Transcribe verbatim the span of lines that opens with the line containing "Rich Yan's rating" and closes with the last line of the data below.
----- Material for this task -----
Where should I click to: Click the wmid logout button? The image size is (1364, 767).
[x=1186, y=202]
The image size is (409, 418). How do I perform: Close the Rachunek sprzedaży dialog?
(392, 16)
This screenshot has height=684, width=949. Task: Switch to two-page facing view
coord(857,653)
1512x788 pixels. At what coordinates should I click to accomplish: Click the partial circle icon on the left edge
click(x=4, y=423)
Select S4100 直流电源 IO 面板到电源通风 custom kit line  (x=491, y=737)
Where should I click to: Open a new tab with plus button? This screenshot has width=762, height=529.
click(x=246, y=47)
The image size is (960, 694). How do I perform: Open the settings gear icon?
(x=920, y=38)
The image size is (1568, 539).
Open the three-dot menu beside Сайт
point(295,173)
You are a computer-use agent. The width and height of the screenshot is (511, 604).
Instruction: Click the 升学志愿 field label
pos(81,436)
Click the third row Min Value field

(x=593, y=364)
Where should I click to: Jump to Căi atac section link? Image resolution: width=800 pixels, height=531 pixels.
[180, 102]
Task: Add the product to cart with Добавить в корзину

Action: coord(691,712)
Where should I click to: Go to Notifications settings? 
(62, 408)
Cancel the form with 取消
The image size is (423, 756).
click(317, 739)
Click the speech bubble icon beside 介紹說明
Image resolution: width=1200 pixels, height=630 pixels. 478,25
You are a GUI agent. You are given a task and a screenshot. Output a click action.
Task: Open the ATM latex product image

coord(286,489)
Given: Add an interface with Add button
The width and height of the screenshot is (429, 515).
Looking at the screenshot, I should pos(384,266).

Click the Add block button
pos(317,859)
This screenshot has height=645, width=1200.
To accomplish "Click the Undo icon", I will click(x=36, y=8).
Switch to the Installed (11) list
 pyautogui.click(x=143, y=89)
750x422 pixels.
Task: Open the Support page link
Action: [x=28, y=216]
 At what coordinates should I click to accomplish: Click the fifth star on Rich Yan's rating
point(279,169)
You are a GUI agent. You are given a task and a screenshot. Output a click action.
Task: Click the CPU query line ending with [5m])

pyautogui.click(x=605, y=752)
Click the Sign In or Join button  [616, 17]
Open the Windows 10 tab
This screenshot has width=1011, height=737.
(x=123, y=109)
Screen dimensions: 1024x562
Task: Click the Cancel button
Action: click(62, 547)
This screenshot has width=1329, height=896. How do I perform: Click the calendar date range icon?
-----
▶ **Output**:
 At what coordinates should I click to accomplish: Click the fifth star on Rich Yan's rating
point(279,169)
You are a GUI agent. You are given a task and a screenshot. Output a click action.
Task: Click the CPU query line ending with [5m])

pyautogui.click(x=605, y=752)
Click the Sign In or Join button  [616, 17]
Open the Windows 10 tab
This screenshot has width=1011, height=737.
(x=123, y=109)
Screen dimensions: 1024x562
Task: Click the Cancel button
Action: click(62, 547)
This screenshot has width=1329, height=896. How do I perform: Click the calendar date range icon?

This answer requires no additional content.